Task directions: Edit the car-hacking article between "Infiltrating the car" and "a mechanical nature.", inclusive, replacing "entertainment system" with "infotainment system".

Provided passage:
· · · · ·

Modern hi-tech cars risk being hacked and turned into remotely controlled ‘bombs on wheels’ unless more is done to vet garage mechanics who service them, motor industry chiefs warned.
Failure to have properly qualified and regulated technicians creates security flaws that leave connected vehicles vulnerable to cyber-terrorists and criminals with evil intent, according to the respected Institute of the Motor Industry.
The warning echoes scenes in the latest blockbuster Fast and the Furious film and the risk will intensify with the move towards greater self-driving autonomous technology in vehicles, said the professional body.
Modern cars already feature self-braking, self-parking and self-steering lane-control functions and technology is moving rapidly towards more features.
The weakest link compromising in-car security is un-vetted garage staff with access to a car’s on-board computer system, the industry’s professional body concluded.
The scenario has chilling echoes of the new The Fate of the Furious movie (the eighth in the Fast and the Furious franchise) starring Charlize Theron as cyber-terrorist Cipher who hacks dozens of self-driving cars to crash them in scenes of havoc in New York.
A spokesman for the IMI said: ‘It’s a serious situation. Cars could be turned into bombs on wheels that are remotely controlled by terrorists. You don’t have to have a terrorist on board. It’s risk free to them. This our main concern.’
In 2015 a pair of cyber-security experts remotely hacked into a 2014 Jeep Cherokee.
Infiltrating the car via the entertainment system, they were able to disable some of the 4X4’s engine functions and interior controls such as air conditioning, locks and radio. It led parent company Fiat Chrysler Automobiles to recall 1.4million vehicles.
IMI chief executive Steve Nash said: ‘Computer diagnostics are becoming commonplace in the motor industry today but the bulk of the work in servicing is still of a mechanical nature.
‘The technological revolution in the automotive sector is shifting and broadening the skills needed by a maintenance technician to that of a systems analyst.’
He warned: ‘Car technology will continue to develop which means it’s more important than ever that vehicle technicians have not only the mechanical skills but the ICT skills to be able to service and maintain these vehicles in the safest possible way with an acute awareness of their legal and ethical responsibilities when accessing vehicle data.’

· · · · ·

Source data:
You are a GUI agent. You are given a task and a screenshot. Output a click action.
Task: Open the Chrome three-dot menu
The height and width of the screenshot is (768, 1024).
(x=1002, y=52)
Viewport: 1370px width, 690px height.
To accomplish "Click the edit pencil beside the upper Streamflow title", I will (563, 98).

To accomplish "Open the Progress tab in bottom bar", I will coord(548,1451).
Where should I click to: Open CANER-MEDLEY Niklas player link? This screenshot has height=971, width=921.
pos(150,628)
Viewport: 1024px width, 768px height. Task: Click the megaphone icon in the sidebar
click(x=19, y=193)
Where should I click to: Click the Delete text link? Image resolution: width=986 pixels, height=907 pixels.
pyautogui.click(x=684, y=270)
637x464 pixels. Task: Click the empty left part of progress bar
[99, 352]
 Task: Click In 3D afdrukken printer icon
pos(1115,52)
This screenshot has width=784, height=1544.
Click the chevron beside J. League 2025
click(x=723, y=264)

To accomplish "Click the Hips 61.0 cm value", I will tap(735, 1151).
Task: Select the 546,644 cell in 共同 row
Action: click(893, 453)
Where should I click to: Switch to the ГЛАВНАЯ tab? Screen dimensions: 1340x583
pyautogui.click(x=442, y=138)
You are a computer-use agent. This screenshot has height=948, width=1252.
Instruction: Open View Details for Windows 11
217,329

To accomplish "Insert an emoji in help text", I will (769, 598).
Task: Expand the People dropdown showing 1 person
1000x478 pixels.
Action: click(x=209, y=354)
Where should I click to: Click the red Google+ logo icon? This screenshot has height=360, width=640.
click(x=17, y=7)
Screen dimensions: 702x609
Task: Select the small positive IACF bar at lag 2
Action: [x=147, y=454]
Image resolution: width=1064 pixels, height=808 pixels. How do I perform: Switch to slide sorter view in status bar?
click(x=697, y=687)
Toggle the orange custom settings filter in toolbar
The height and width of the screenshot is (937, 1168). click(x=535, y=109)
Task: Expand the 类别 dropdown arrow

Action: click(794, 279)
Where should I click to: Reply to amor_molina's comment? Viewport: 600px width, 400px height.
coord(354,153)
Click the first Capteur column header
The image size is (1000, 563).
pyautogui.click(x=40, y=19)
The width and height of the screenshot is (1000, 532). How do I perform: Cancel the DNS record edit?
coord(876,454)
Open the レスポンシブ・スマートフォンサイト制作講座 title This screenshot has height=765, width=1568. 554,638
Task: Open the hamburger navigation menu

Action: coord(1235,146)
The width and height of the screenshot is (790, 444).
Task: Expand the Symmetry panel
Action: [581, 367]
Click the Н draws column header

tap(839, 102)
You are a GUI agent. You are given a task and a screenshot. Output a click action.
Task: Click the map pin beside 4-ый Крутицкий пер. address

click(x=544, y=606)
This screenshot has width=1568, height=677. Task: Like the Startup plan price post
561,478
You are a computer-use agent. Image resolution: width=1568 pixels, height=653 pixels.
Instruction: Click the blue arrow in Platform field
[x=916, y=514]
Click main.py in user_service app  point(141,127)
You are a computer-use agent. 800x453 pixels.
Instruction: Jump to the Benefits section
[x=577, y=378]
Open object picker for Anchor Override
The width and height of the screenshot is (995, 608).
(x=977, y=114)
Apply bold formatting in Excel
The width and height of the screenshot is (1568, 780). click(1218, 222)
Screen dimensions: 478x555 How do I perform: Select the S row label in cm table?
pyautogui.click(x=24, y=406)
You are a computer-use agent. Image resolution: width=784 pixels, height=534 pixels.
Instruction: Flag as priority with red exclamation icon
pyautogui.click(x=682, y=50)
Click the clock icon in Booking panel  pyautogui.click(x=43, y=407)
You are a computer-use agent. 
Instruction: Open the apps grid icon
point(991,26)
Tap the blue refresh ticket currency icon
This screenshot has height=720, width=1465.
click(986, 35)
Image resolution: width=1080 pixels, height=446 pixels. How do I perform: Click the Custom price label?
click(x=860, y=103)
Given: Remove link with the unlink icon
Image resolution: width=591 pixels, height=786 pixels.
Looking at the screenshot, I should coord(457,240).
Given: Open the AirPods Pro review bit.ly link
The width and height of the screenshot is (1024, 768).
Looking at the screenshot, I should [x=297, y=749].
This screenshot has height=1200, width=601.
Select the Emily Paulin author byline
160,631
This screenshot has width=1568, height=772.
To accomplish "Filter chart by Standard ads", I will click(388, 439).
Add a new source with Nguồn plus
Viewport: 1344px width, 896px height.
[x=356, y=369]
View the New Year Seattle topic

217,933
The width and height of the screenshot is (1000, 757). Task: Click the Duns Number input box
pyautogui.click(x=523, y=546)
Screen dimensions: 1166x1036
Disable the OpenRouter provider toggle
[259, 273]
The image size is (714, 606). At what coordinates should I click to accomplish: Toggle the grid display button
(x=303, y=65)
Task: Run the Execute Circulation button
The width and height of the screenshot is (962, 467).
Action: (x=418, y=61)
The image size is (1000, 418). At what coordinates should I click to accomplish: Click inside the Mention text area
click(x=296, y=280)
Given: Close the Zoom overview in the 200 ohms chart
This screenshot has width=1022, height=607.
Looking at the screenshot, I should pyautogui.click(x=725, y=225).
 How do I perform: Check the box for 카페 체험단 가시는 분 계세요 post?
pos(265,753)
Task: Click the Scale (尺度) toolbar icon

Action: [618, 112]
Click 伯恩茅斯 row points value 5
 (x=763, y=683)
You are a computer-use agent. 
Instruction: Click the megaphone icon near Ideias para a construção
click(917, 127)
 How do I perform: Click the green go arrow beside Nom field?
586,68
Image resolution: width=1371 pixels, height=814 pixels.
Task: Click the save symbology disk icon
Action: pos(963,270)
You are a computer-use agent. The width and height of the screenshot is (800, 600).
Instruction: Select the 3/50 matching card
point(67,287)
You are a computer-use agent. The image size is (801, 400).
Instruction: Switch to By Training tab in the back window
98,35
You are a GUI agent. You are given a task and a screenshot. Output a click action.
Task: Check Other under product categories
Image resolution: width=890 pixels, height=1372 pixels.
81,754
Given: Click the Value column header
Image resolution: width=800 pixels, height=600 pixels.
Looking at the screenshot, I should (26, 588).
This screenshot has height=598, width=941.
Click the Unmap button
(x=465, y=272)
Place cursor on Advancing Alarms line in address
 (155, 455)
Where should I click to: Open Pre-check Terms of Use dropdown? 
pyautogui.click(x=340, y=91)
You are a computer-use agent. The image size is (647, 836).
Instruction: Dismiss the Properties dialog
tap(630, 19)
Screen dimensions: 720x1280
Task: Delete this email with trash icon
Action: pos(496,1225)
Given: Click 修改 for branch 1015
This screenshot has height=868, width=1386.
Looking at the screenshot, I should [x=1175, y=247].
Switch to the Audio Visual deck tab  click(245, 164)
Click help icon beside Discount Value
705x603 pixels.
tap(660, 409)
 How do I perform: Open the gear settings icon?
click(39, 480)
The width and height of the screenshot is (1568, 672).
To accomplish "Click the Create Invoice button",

· · · · ·

Solution:
Infiltrating the car via the infotainment system, they were able to disable some of the 4X4’s engine functions and interior controls such as air conditioning, locks and radio. It led parent company Fiat Chrysler Automobiles to recall 1.4million vehicles.
IMI chief executive Steve Nash said: ‘Computer diagnostics are becoming commonplace in the motor industry today but the bulk of the work in servicing is still of a mechanical nature.